If I were in charge of, say, the Mossad, I would have as a significant part of my budget purchasing every single bluetooth device on the market, and set a bunch of underemployed Israeli CS grads to work at finding these vulnerabilities, and then putting them into an easily deployed toolkit. You want an asset with access to, say, an Iranian government office, to be able to walk through the building with a phone and take control of as many machines as possible.
Now that I think about it, I think you have to assume that they probably DO do this...
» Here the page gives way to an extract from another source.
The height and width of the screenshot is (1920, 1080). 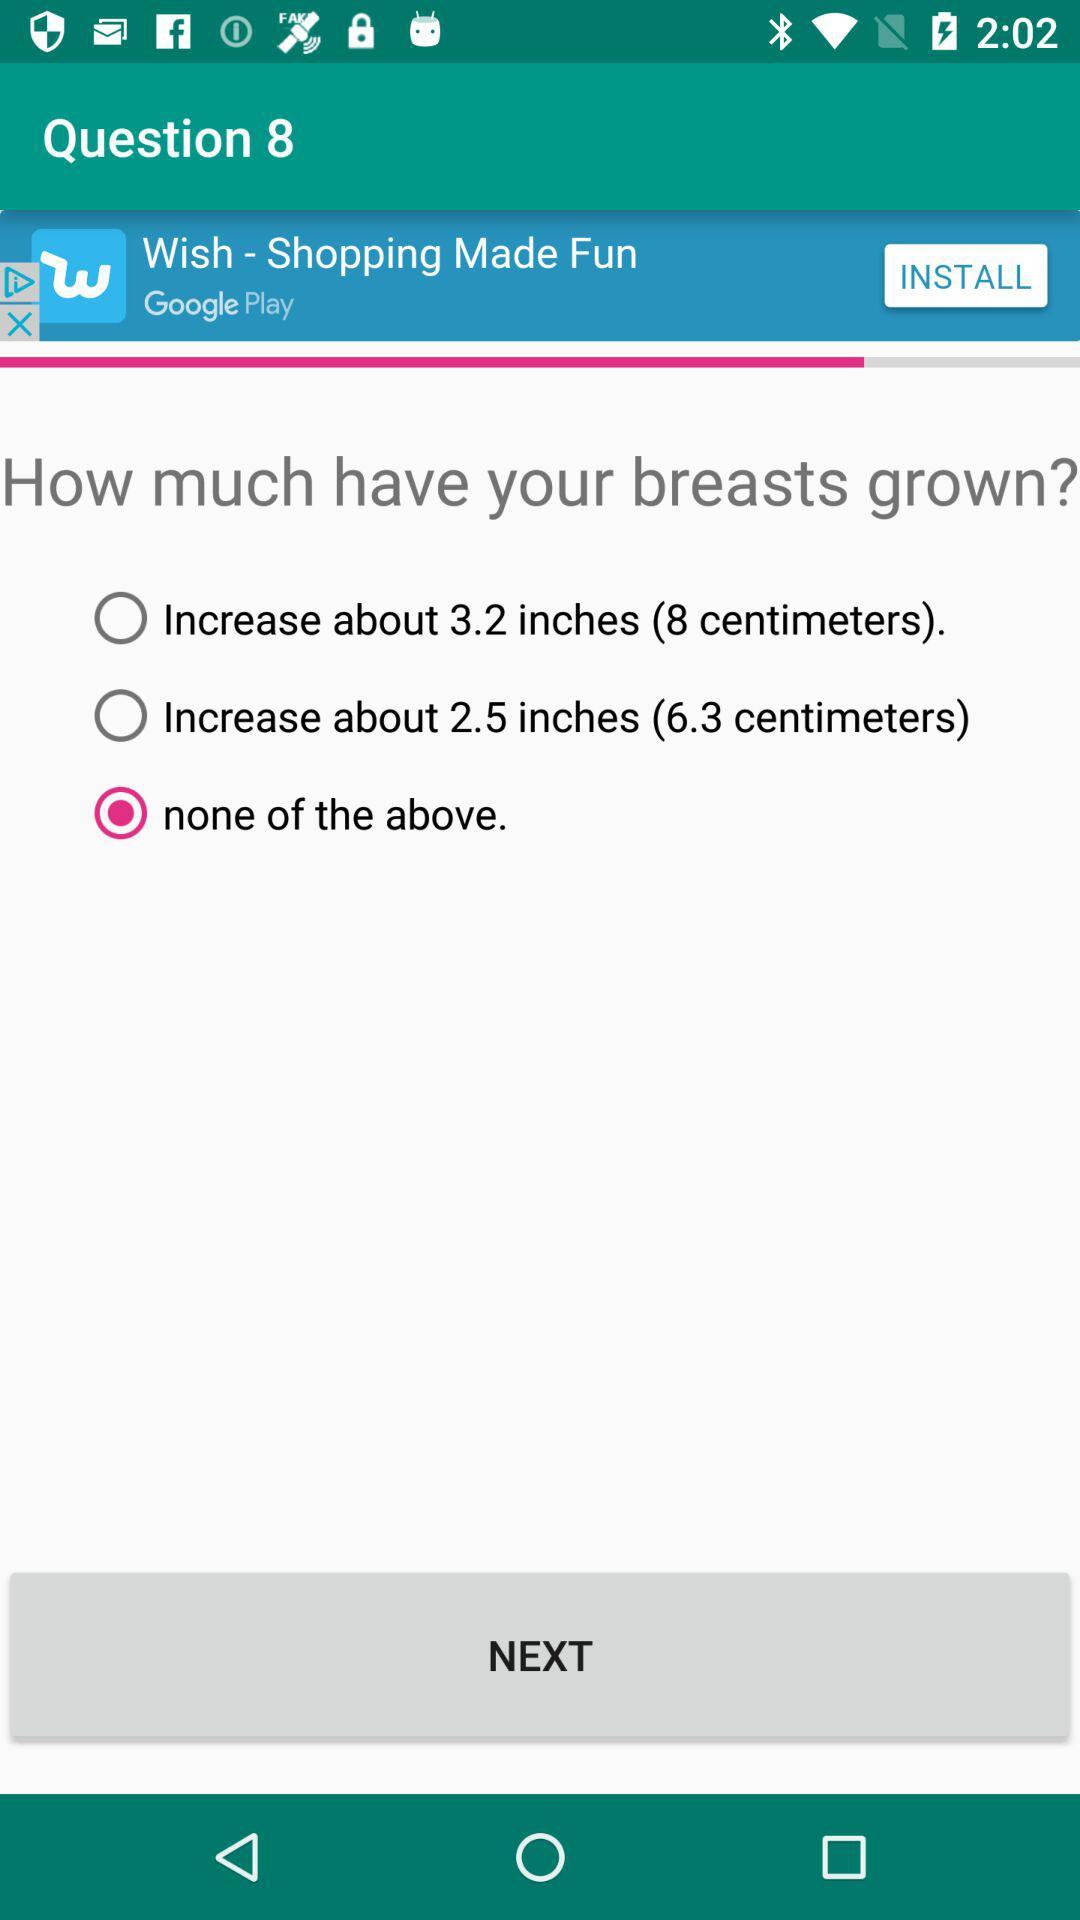 What do you see at coordinates (540, 274) in the screenshot?
I see `advertisement` at bounding box center [540, 274].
This is kind of backwards. There aren't as many CS grads in Israel in the first place, because they already put their top talent through 8200. It's essentially a fully socialized Masters of computer engineering, and as a SIGINT shop they are learning this sort of thing. Once their 2-3 years of service is over (which doesn't result in student loans), the government makes a lot of seed funding available for startups and the TLV ecosystem is like a mini Bay Area.
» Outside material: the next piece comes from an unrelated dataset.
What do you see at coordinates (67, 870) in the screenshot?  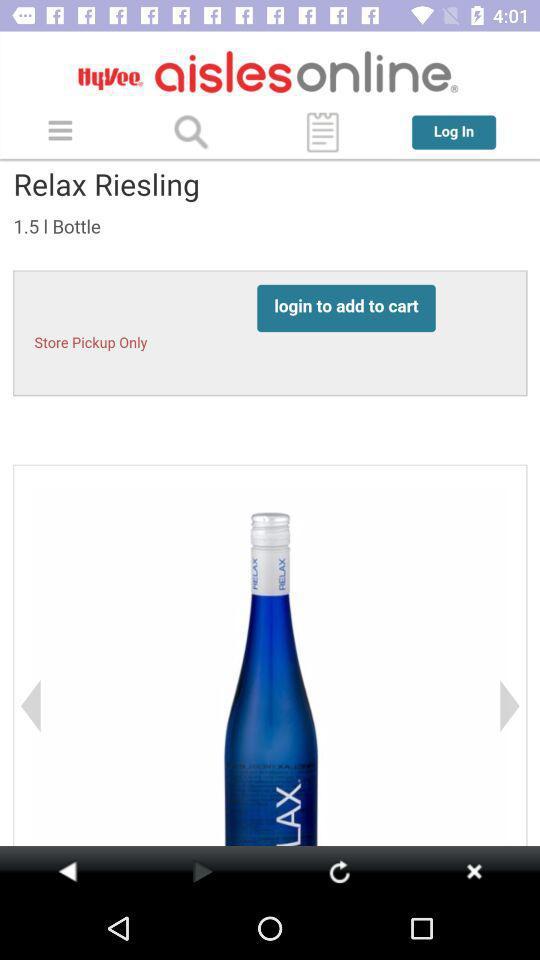 I see `the arrow_backward icon` at bounding box center [67, 870].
Living with your parents is more socially acceptable, so they have a huge chunk of people in their 20s with no debt, low monthly expenses, strong technology expertise from their military service, in a founder hot spot, and access to capital. The result is a lot of unicorns, particular around cyber security (https://www.techaviv.com/unicorns).
Compare to the United States, where you have to dedicate 4 years to an undergrad program, go massively in debt, pay rent, and then struggle to find seed funding. The mental model of "oh, I guess we could apply some of the detritus of our failed system" misses the idea of having a successful system in the first place.
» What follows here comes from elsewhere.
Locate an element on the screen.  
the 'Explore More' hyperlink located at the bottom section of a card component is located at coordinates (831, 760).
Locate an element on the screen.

An exercise like this sounds like it would be a rounding error in any country's national security or intelligence budgets. And now with AI you could probably automate the initial screening of devices for promising candidates for further manual exploration.
I would be kind of surprised if this wasn't standard practice, unless it's not nearly as productive as one might imagine it to be, and thus maybe not worth the effort. But cases like this show it could be pretty fruitful, but I suppose that depends on how it compares to whatever other methods intelligence agencies have that we may not know about.
Just a thought, but: maybe it’s even easier to (as well as do what you suggest, which is a good idea) build and sell buggy (ie backdoored) devices.